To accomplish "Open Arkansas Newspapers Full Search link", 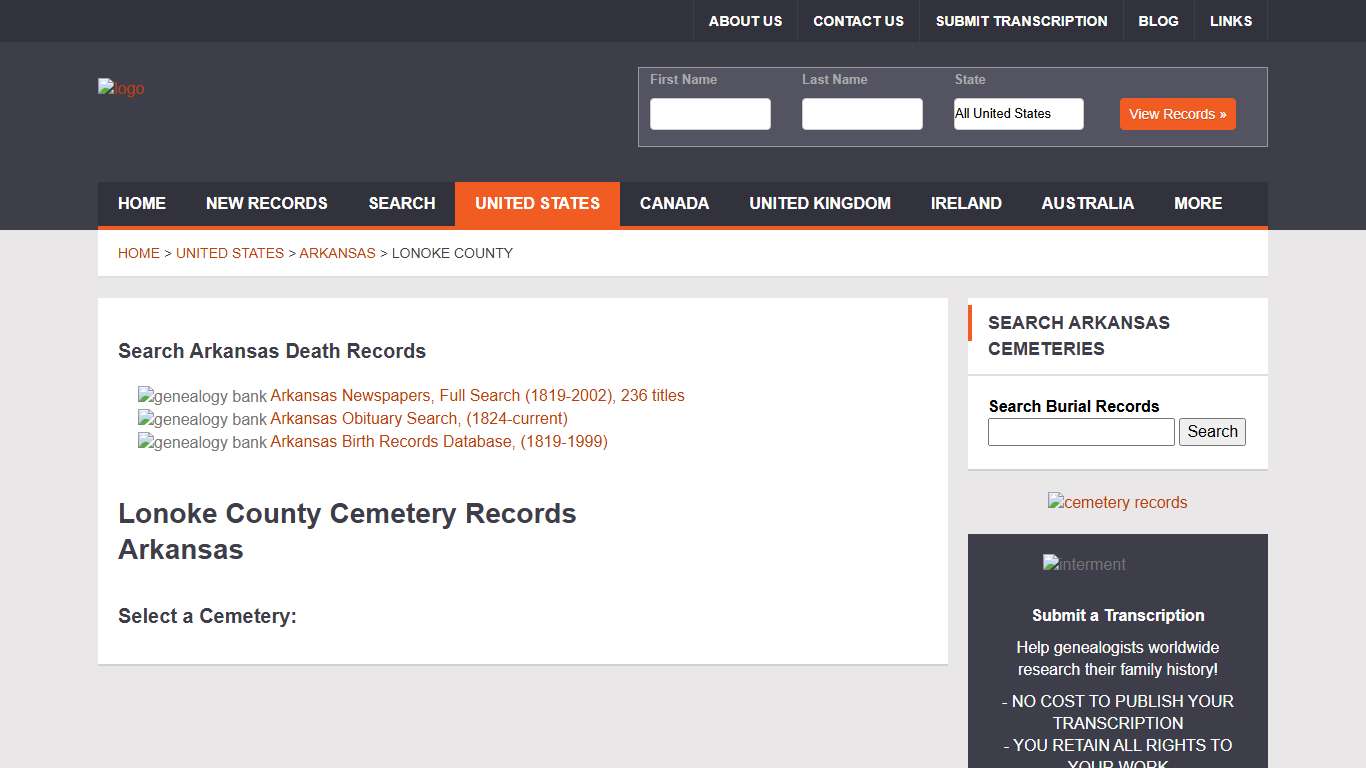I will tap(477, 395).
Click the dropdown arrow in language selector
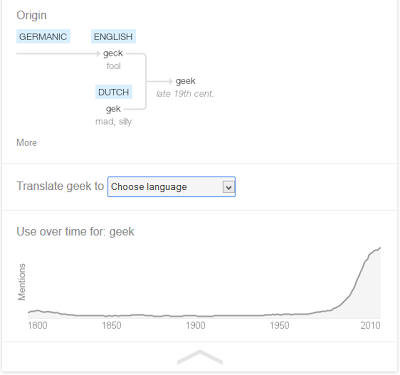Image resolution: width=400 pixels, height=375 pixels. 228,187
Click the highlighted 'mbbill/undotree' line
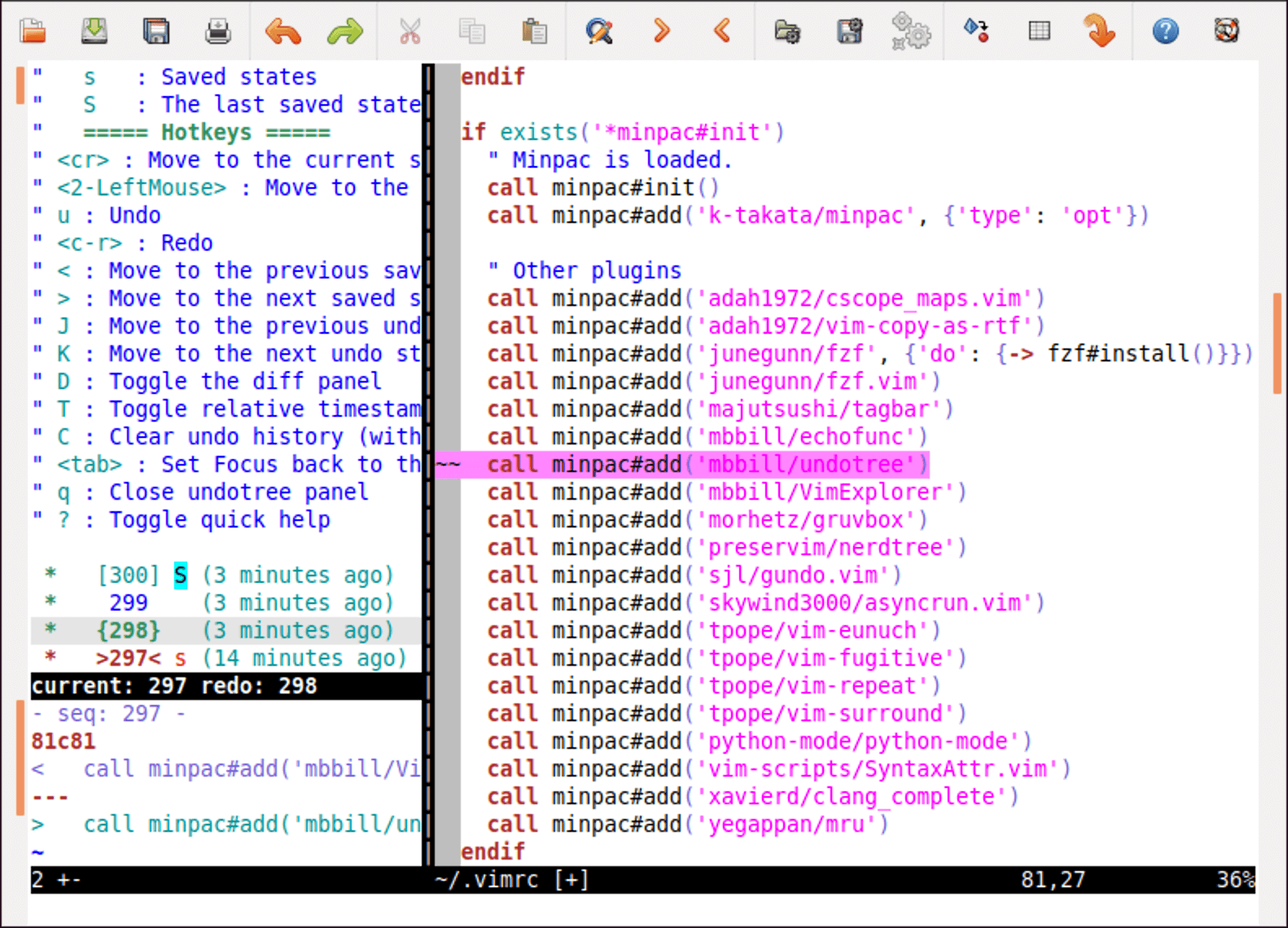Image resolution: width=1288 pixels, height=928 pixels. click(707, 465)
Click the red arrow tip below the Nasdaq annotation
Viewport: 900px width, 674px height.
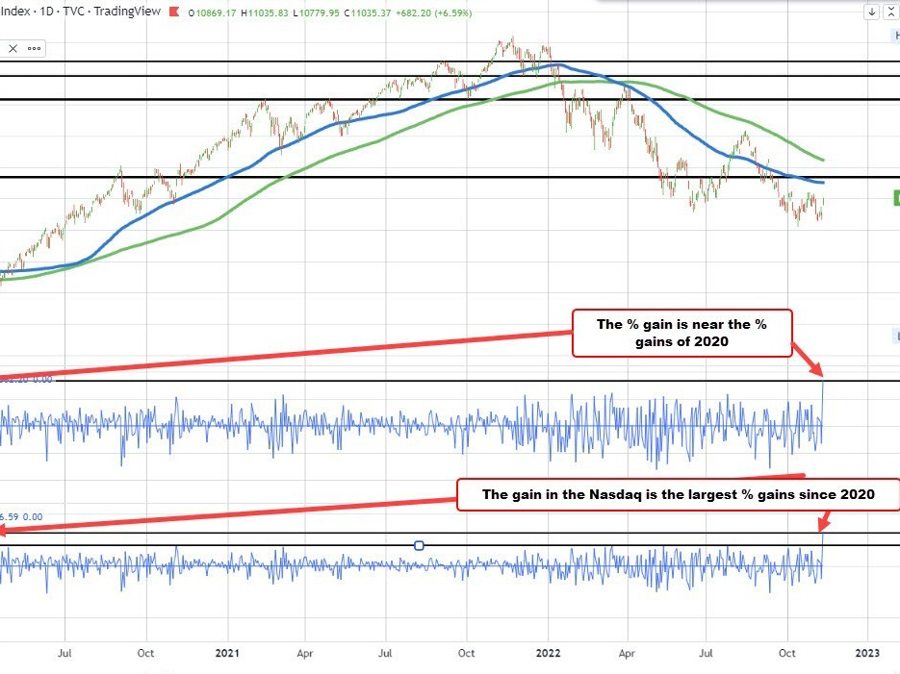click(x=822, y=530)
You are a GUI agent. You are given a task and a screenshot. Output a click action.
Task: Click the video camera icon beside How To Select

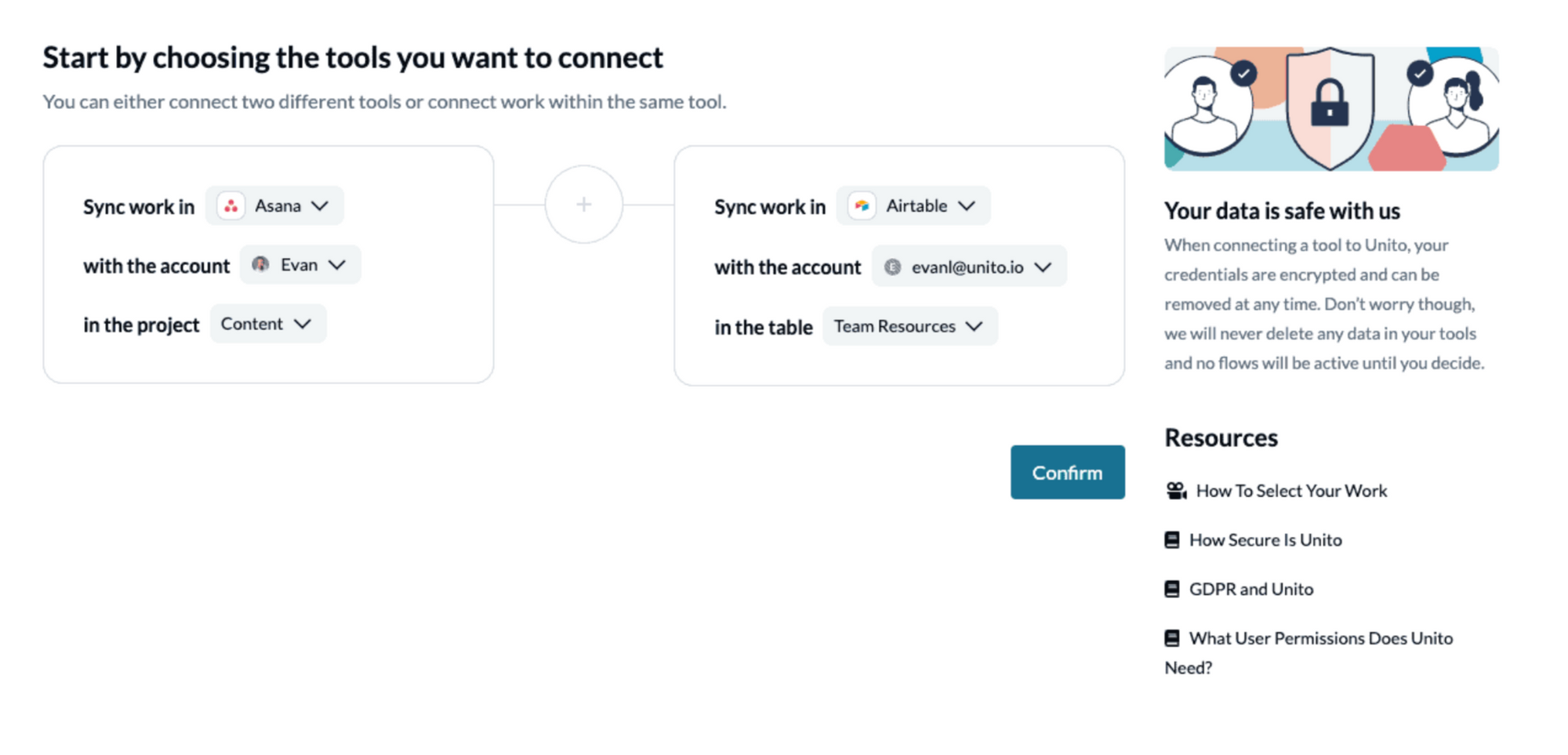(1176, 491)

----------

> WORK INSTRUCTION
The lines needed are those from the one containing "Viewport: 900px width, 674px height." through the end of the listing, given again word for word and without any picture.

> ANSWER BELOW
Viewport: 900px width, 674px height.
click(x=822, y=530)
You are a GUI agent. You are given a task and a screenshot. Output a click action.
Task: Click the video camera icon beside How To Select

(1176, 491)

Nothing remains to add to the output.